◆ **Entries supplied**
• • • •

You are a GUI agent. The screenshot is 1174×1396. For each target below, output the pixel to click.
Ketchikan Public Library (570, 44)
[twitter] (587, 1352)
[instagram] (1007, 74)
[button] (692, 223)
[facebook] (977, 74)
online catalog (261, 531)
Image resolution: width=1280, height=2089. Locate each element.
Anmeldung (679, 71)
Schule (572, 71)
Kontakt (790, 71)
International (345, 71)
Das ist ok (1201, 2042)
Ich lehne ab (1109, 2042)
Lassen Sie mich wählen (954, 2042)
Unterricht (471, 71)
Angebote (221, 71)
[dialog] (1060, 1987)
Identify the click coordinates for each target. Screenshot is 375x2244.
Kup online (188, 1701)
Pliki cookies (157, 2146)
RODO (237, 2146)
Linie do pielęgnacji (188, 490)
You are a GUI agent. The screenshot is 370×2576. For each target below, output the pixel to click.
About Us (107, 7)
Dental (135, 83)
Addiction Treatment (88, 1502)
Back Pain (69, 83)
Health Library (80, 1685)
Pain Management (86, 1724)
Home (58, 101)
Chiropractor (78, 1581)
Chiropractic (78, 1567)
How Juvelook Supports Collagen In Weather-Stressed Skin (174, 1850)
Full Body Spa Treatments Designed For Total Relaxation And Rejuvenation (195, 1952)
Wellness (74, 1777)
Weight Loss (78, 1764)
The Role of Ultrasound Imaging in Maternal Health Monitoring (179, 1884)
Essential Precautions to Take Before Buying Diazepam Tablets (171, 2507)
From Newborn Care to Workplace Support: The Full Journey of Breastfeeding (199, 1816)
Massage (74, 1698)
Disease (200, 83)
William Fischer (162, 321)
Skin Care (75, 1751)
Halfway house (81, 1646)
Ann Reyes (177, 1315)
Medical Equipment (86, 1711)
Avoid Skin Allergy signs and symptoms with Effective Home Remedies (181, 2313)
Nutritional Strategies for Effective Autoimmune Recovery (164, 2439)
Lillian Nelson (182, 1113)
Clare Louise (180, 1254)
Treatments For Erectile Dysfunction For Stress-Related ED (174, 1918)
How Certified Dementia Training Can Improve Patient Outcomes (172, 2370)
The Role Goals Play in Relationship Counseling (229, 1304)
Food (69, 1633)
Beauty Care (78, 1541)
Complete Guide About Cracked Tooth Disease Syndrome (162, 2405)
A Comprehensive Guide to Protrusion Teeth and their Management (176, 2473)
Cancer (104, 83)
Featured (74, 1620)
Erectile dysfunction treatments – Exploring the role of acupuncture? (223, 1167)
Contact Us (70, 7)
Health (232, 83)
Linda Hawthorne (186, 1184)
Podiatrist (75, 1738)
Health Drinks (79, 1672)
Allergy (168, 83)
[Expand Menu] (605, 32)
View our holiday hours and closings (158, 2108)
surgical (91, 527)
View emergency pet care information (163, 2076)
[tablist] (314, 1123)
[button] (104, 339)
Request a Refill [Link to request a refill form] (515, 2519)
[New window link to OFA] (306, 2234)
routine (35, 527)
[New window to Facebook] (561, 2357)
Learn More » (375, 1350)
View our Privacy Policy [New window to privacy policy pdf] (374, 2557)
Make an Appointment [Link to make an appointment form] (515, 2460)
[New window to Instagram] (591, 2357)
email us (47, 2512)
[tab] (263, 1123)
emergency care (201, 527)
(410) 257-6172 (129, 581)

• • • •

◆ **Requirements**
Reproduce the data above in full, swapping "online catalog" for "library catalog" and leaving every other line unchanged.

◆ **Answer to the exercise**
You are a GUI agent. The screenshot is 1174×1396. For each target below, output the pixel to click.
Ketchikan Public Library (570, 44)
[twitter] (587, 1352)
[instagram] (1007, 74)
[button] (692, 223)
[facebook] (977, 74)
library catalog (261, 531)
Image resolution: width=1280, height=2089. Locate each element.
Anmeldung (679, 71)
Schule (572, 71)
Kontakt (790, 71)
International (345, 71)
Das ist ok (1201, 2042)
Ich lehne ab (1109, 2042)
Lassen Sie mich wählen (954, 2042)
Unterricht (471, 71)
Angebote (221, 71)
[dialog] (1060, 1987)
Identify the click coordinates for each target. Screenshot is 375x2244.
Kup online (188, 1701)
Pliki cookies (157, 2146)
RODO (237, 2146)
Linie do pielęgnacji (188, 490)
You are a GUI agent. The screenshot is 370×2576. For each target below, output the pixel to click.
About Us (107, 7)
Dental (135, 83)
Addiction Treatment (88, 1502)
Back Pain (69, 83)
Health Library (80, 1685)
Pain Management (86, 1724)
Home (58, 101)
Chiropractor (78, 1581)
Chiropractic (78, 1567)
How Juvelook Supports Collagen In Weather-Stressed Skin (174, 1850)
Full Body Spa Treatments Designed For Total Relaxation And Rejuvenation (195, 1952)
Wellness (74, 1777)
Weight Loss (78, 1764)
The Role of Ultrasound Imaging in Maternal Health Monitoring (179, 1884)
Essential Precautions to Take Before Buying Diazepam Tablets (171, 2507)
From Newborn Care to Workplace Support: The Full Journey of Breastfeeding (199, 1816)
Massage (74, 1698)
Disease (200, 83)
William Fischer (162, 321)
Skin Care (75, 1751)
Halfway house (81, 1646)
Ann Reyes (177, 1315)
Medical Equipment (86, 1711)
Avoid Skin Allergy signs and symptoms with Effective Home Remedies (181, 2313)
Nutritional Strategies for Effective Autoimmune Recovery (164, 2439)
Lillian Nelson (182, 1113)
Clare Louise (180, 1254)
Treatments For Erectile Dysfunction For Stress-Related ED (174, 1918)
How Certified Dementia Training Can Improve Patient Outcomes (172, 2370)
The Role Goals Play in Relationship Counseling (229, 1304)
Food (69, 1633)
Beauty Care (78, 1541)
Complete Guide About Cracked Tooth Disease Syndrome (162, 2405)
A Comprehensive Guide to Protrusion Teeth and their Management (176, 2473)
Cancer (104, 83)
Featured (74, 1620)
Erectile dysfunction treatments – Exploring the role of acupuncture? (223, 1167)
Contact Us (70, 7)
Health (232, 83)
Linda Hawthorne (186, 1184)
Podiatrist (75, 1738)
Health Drinks (79, 1672)
Allergy (168, 83)
[Expand Menu] (605, 32)
View our holiday hours and closings (158, 2108)
surgical (91, 527)
View emergency pet care information (163, 2076)
[tablist] (314, 1123)
[button] (104, 339)
Request a Refill [Link to request a refill form] (515, 2519)
[New window link to OFA] (306, 2234)
routine (35, 527)
[New window to Facebook] (561, 2357)
Learn More » (375, 1350)
View our Privacy Policy [New window to privacy policy pdf] (374, 2557)
Make an Appointment [Link to make an appointment form] (515, 2460)
[New window to Instagram] (591, 2357)
email us (47, 2512)
[tab] (263, 1123)
emergency care (201, 527)
(410) 257-6172 (129, 581)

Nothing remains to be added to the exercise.